**TASK PROMPT**. Can you rewrite the data, beginning at the line that has "Given: Focus the optional Document Type field" and stopping after the line that has "Looking at the screenshot, I should (x=232, y=95).", with "optional" changed to "required" and nothing else altered? Leave the pictures out of your answer.

**DATASET CONTENT**.
####################
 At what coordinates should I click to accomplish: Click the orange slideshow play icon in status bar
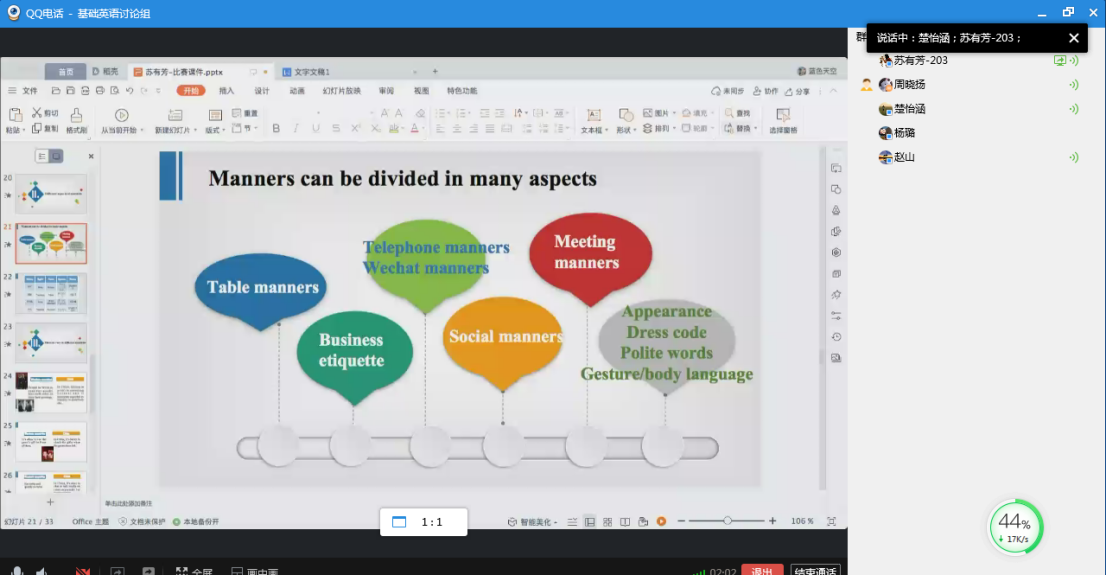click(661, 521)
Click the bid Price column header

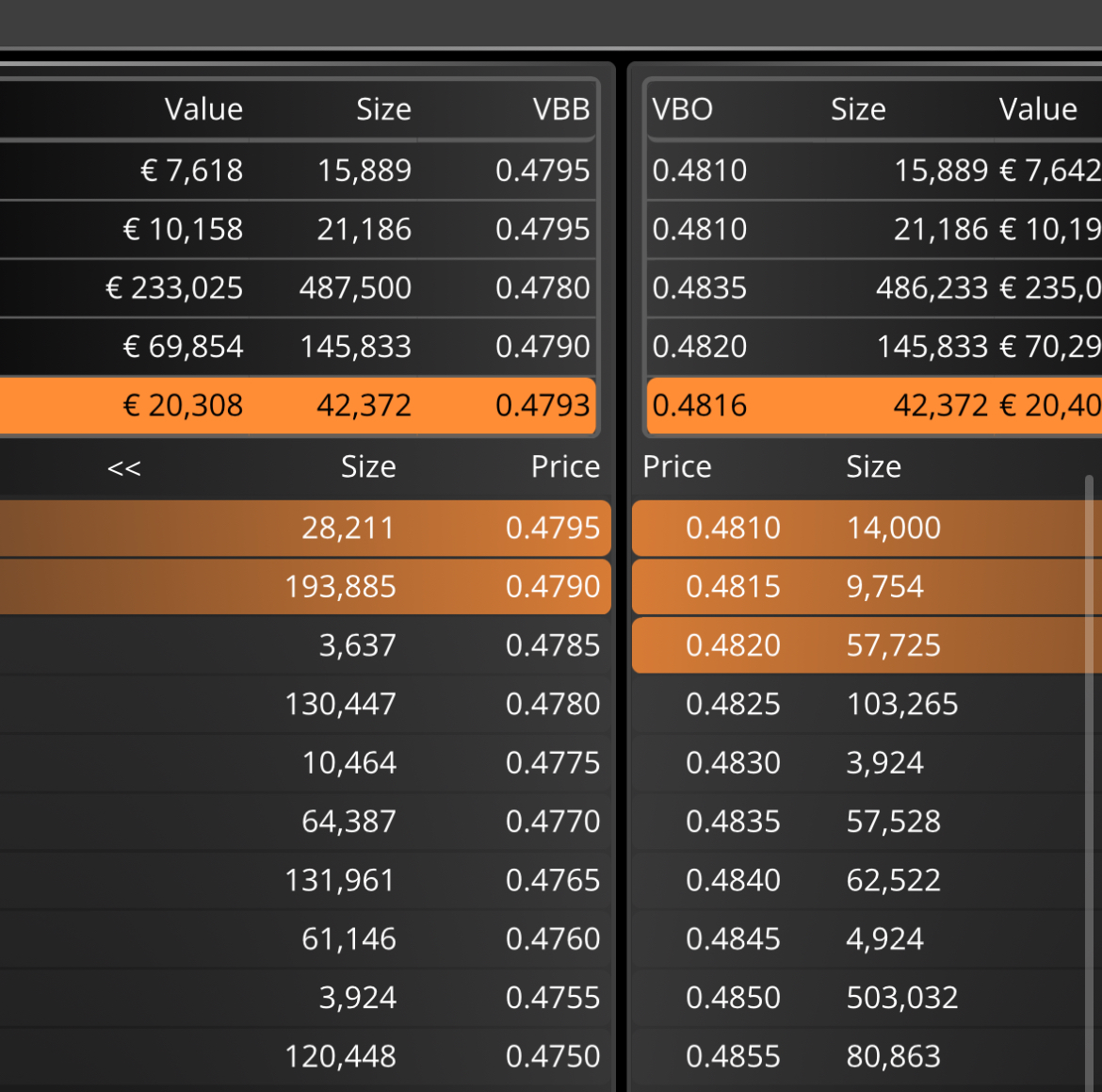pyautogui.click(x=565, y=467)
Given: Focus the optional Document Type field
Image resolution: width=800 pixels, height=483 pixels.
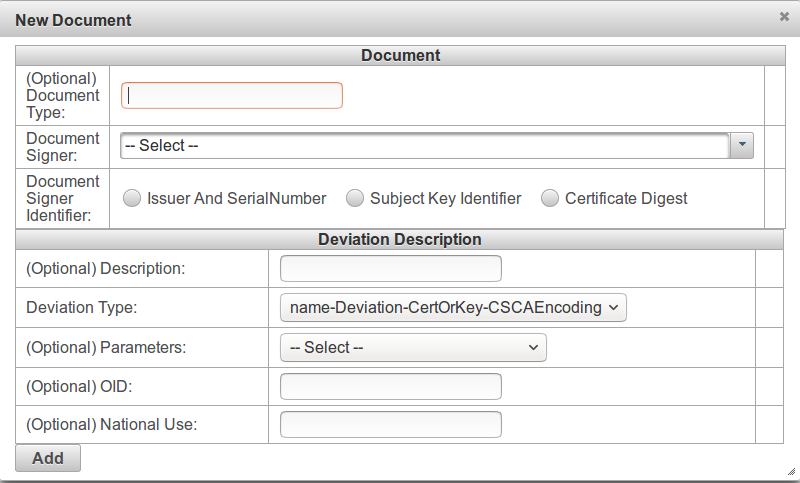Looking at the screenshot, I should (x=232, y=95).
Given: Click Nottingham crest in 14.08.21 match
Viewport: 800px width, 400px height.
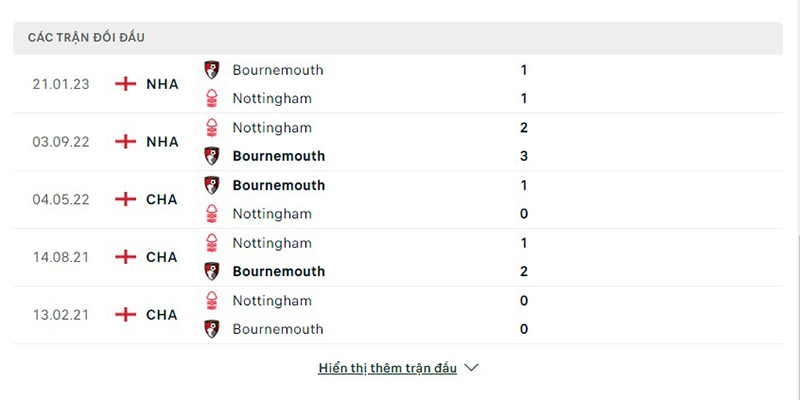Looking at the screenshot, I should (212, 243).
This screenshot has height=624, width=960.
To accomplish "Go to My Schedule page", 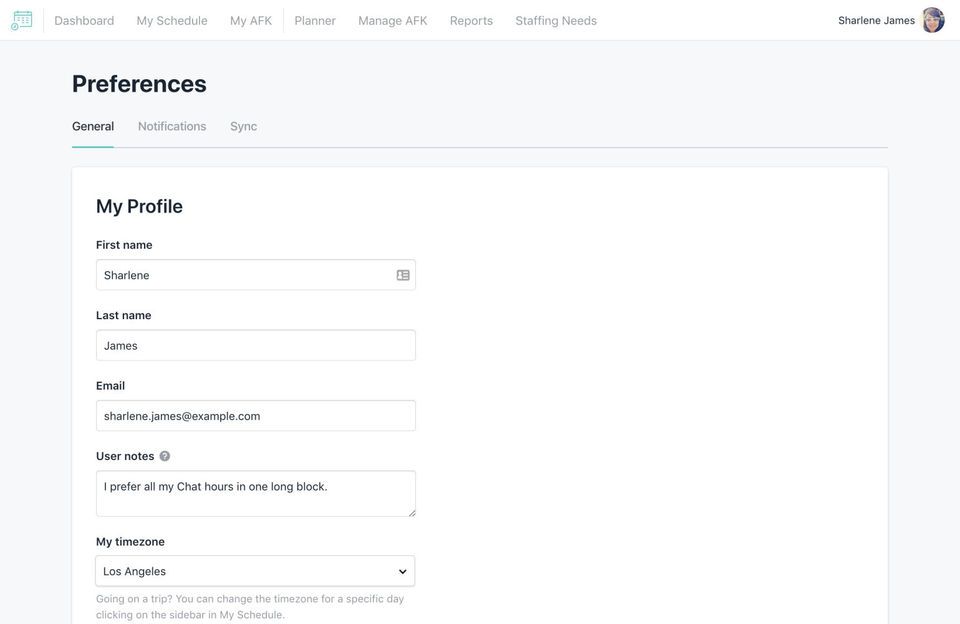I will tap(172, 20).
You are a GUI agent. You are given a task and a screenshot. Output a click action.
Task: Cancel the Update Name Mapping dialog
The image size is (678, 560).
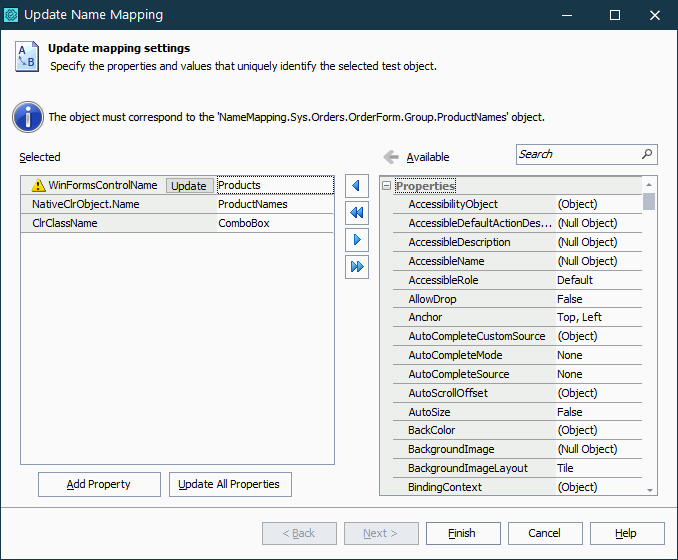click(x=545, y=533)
####################
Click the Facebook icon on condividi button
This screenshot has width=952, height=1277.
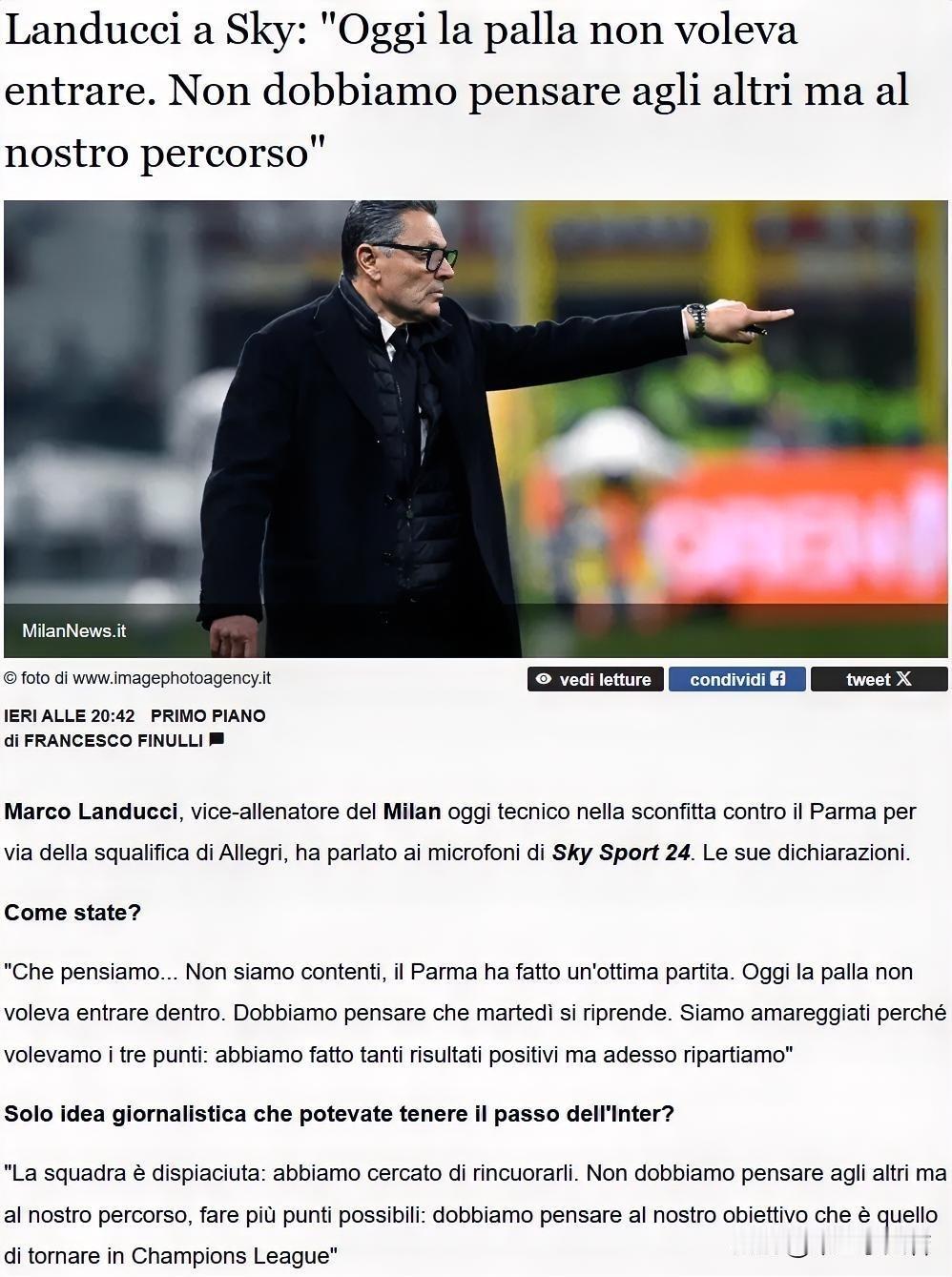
####################
**RESULT BELOW**.
Given: Focus the required Document Type field
Image resolution: width=800 pixels, height=483 pixels.
Looking at the screenshot, I should (x=232, y=95).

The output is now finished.